HOW TO COMPLETE THIS TASK:
From the line with "Given: Select the" through the line with "Click the blue-boxed", inclusive, return each line of the data below exactly and leave the rest out.

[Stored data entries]
- - -

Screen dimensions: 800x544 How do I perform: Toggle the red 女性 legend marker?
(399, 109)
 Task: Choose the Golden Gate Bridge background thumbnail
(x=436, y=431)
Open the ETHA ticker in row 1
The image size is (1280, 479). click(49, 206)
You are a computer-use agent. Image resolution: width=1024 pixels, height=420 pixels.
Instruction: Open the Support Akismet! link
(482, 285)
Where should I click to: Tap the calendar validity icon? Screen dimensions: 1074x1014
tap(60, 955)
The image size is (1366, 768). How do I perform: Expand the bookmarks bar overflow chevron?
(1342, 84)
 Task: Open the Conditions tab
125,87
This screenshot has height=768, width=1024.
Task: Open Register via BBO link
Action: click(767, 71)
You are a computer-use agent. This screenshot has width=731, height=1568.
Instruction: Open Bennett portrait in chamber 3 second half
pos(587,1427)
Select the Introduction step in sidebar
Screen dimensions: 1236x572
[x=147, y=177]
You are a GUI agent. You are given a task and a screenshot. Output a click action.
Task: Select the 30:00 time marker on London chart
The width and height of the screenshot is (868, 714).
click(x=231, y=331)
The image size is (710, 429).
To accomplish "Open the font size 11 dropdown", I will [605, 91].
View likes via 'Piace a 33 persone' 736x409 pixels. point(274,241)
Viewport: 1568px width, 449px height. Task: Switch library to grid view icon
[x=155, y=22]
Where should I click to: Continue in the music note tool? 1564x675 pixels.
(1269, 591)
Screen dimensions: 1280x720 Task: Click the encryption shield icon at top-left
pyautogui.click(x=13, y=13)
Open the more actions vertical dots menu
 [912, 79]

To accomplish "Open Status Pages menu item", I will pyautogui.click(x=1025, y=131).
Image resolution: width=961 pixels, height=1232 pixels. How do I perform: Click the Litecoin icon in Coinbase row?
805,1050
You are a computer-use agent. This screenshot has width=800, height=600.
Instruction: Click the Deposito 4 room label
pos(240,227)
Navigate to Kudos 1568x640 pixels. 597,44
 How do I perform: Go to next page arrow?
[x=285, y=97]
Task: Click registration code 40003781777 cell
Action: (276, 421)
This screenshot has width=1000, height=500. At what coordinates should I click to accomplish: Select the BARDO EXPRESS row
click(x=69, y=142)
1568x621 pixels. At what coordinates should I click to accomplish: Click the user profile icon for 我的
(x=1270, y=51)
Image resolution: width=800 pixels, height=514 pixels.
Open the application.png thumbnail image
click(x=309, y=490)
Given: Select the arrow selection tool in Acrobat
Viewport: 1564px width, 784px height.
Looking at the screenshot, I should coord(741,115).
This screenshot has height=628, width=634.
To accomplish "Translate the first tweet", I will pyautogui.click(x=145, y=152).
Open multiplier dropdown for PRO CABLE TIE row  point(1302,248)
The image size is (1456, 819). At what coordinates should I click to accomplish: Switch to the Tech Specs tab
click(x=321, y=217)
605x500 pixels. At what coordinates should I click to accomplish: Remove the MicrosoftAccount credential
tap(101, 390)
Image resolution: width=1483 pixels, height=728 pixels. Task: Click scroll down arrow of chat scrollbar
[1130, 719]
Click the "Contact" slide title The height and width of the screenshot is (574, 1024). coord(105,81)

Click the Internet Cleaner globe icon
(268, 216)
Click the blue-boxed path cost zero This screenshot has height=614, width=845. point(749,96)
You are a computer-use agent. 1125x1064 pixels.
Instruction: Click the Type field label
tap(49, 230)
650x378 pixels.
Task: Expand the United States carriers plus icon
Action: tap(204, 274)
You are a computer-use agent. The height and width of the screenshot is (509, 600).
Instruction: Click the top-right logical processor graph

- - -

RESPONSE BOX:
Given: Select the arrow selection tool in Acrobat
Viewport: 1564px width, 784px height.
Looking at the screenshot, I should coord(741,115).
This screenshot has height=628, width=634.
To accomplish "Translate the first tweet", I will pyautogui.click(x=145, y=152).
Open multiplier dropdown for PRO CABLE TIE row  point(1302,248)
The image size is (1456, 819). At what coordinates should I click to accomplish: Switch to the Tech Specs tab
click(x=321, y=217)
605x500 pixels. At what coordinates should I click to accomplish: Remove the MicrosoftAccount credential
tap(101, 390)
Image resolution: width=1483 pixels, height=728 pixels. Task: Click scroll down arrow of chat scrollbar
[1130, 719]
Click the "Contact" slide title The height and width of the screenshot is (574, 1024). coord(105,81)

Click the Internet Cleaner globe icon
(268, 216)
Click the blue-boxed path cost zero This screenshot has height=614, width=845. point(749,96)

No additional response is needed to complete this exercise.